US right-wing attacks on Ilhan Omar continue despite death threats

Hours after one of his supporters was arrested for threatening to kill the Minnesota congresswoman, the US president attacked the lawmaker at a meeting of Jewish Republicans.

Ilhan Omar has been attacked for her views on Israel lobby group, AIPAC, as well as her decision to wear the hijab. [Joshua Roberts/Reuters]
Reuters

Ilhan Omar has been attacked for her views on Israel lobby group, AIPAC, as well as her decision to wear the hijab. [Joshua Roberts/Reuters]

US President Donald Trump has verbally attacked Muslim congresswoman Ilhan Omar just hours after one of his supporters was arrested for threatening to kill her.

Speaking at a meeting of the American Republican Jewish Coalition (ARJC) on Saturday, Trump sarcastically thanked the Minnesota lawmaker, before accusing her of hating Israel to cheers from those present.

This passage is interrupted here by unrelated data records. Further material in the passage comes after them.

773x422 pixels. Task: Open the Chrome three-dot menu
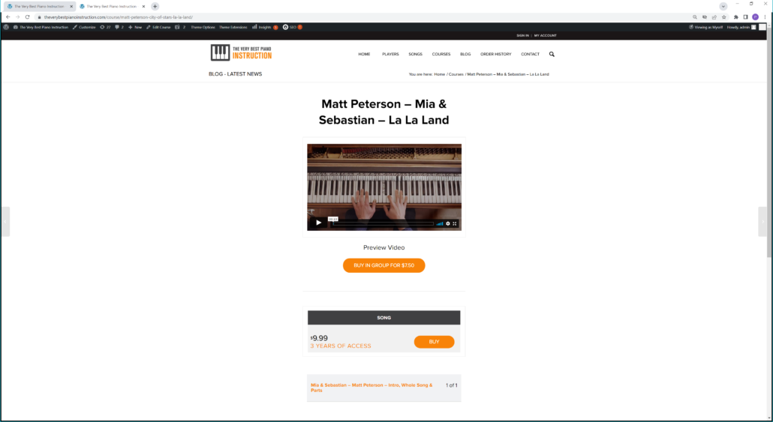[765, 16]
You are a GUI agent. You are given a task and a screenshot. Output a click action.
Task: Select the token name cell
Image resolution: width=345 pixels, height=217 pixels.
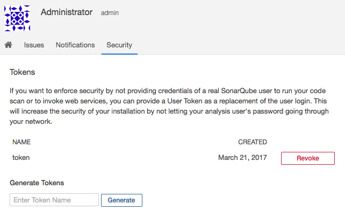point(21,158)
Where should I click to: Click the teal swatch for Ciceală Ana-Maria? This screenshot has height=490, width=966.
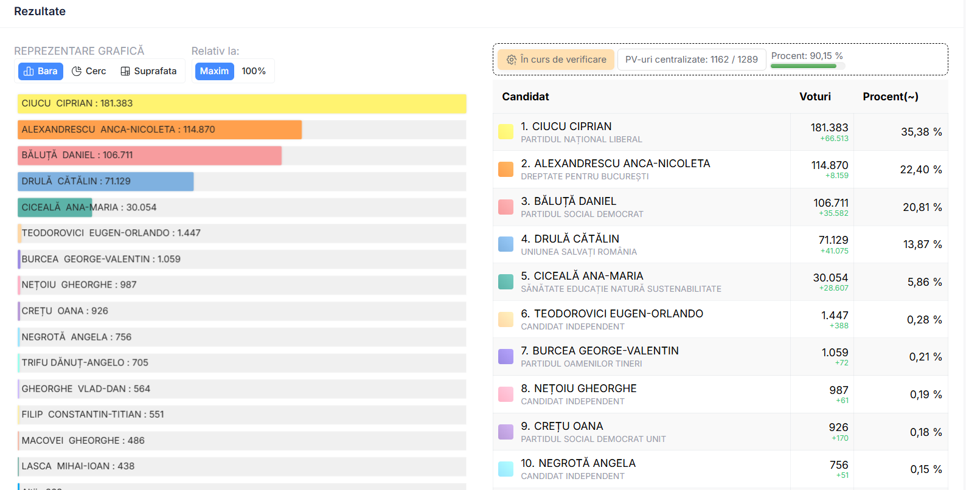tap(506, 282)
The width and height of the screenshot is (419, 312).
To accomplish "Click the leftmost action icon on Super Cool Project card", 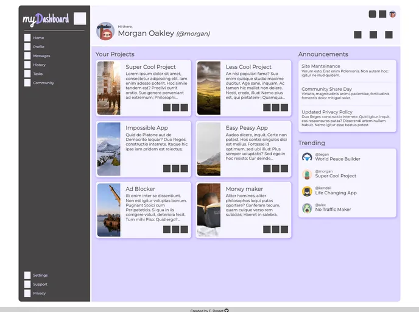I will click(x=167, y=108).
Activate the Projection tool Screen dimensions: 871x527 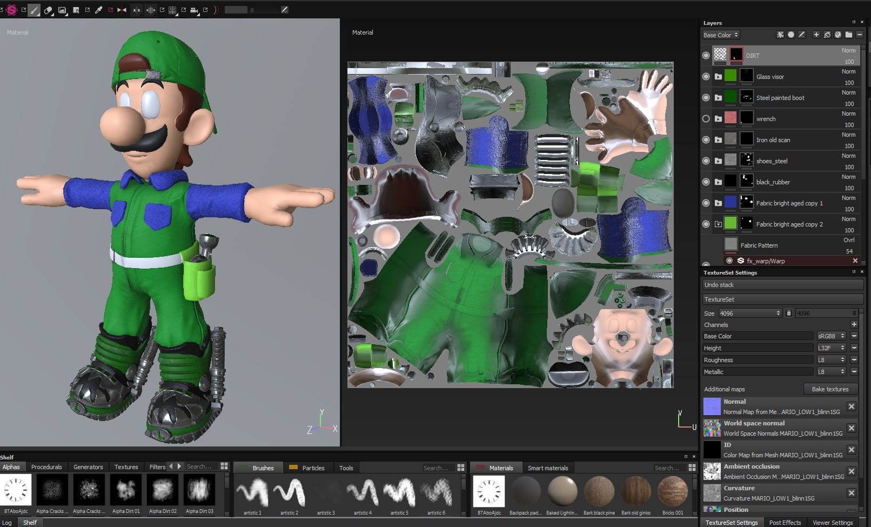(x=62, y=9)
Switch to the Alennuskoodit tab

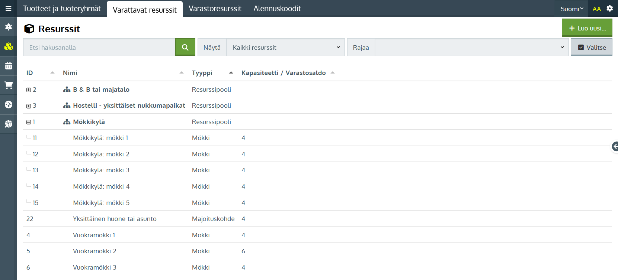coord(277,9)
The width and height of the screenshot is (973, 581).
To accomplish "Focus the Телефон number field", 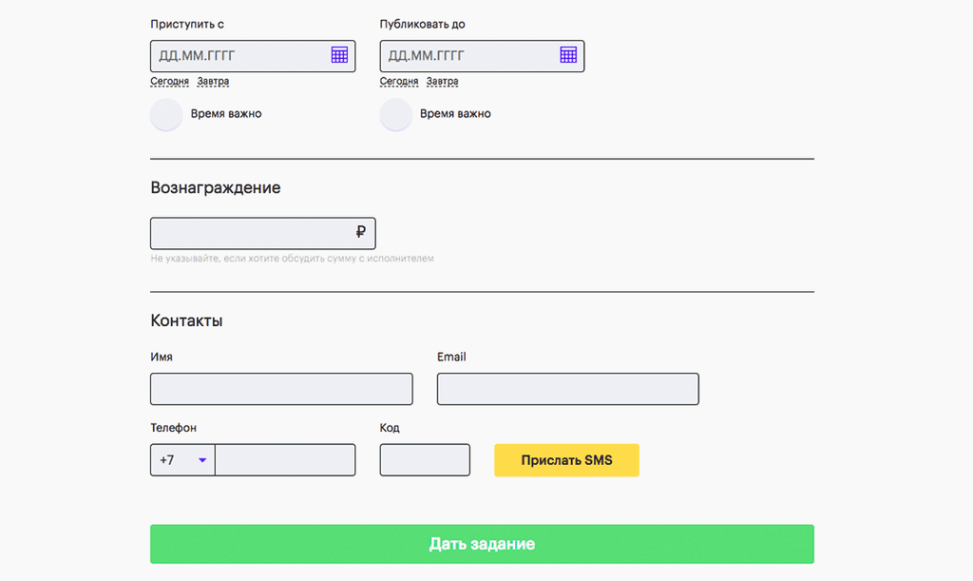I will [x=285, y=460].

Just hours earlier the FBI announced the arrest of Trump supporter, Pat Carlineo, for a threat he allegedly made on March 21.

Carlineo is said to have phoned Omar’s office, called the politician a ‘f***ing terrorist’ before vowing to put a ‘bullet’ in her skull, according to an affidavit published by the law enforcement agency.

Omar made history during November’s US midterm elections by becoming the first Muslim woman to enter the US Congress, alongside Palestinian-American, Rashida Tlaib.

The Democrat politician, who arrived in the US as a child after fleeing war in Somalia, has become the focus of frenzied right-wing anger over her criticisms of the the main Israel lobby, AIPAC, and her decision to wear the hijab hair covering, worn by many Muslim women.

Attacks over hijab and Israel lobby views

While initially confined to hard-right conservative media outlets, the US president eventually joined in the fray; mainly over Omar’s comments on the influence of the Israel lobby.

“Representative Ilhan Omar is again under fire for her terrible comments concerning Israel. Jewish groups have just sent a petition to Speaker Pelosi asking her to remove Omar from Foreign Relations Committee. A dark day for Israel!” Trump wrote on Twitter in early March.

Later in the same month, Fox News host Jeanine Pirro, suggested on-air that by wearing a hijab Omar was indicating her allegiance to Islamic law, which she described as antithetical to the US constitution.

Fox News condemned the remarks and has suspended Pirro from appearing on the channel, but Trump has given her his backing and demanded she be reinstated.

He tweeted: “Bring back @JudgeJeanine Pirro. The Radical Left Democrats, working closely with their beloved partner, the Fake News Media, is using every trick in the book to SILENCE a majority of our Country. They have all out campaigns against @FoxNews hosts who are doing too well.” 

'Both sides of the aisle'

Palestinian-American lawmaker Tlaib has also faced abuse over her heritage, even from fellow politicians. In March she declared Islamophobia was a problem on ‘both sides of the aisle’

Supporters of Omar have not held back from making the connection between comments like Pirro’s and the death threats the Muslim-American has received.

Democrat member of the House of Representatives, Alexandria Ocasio-Cortez, said: “Understand when Jeanine Pirro goes on Fox, [it] rallies people to think hijabs are threatening, it leads to this.”

Responding to Trump’s attacks on her, Omar simply shared a saying of the Islamic Prophet Muhammad: “My Lord, forgive my people for they do not know.”

The president’s attacks against Omar come within a context of widespread Islamophobia and rising racism in the US.

In October last year researchers found that two in five Americans thought Islam was incompatible with US values, with 71 percent of Republicans, in particular, holding negative views of Islam.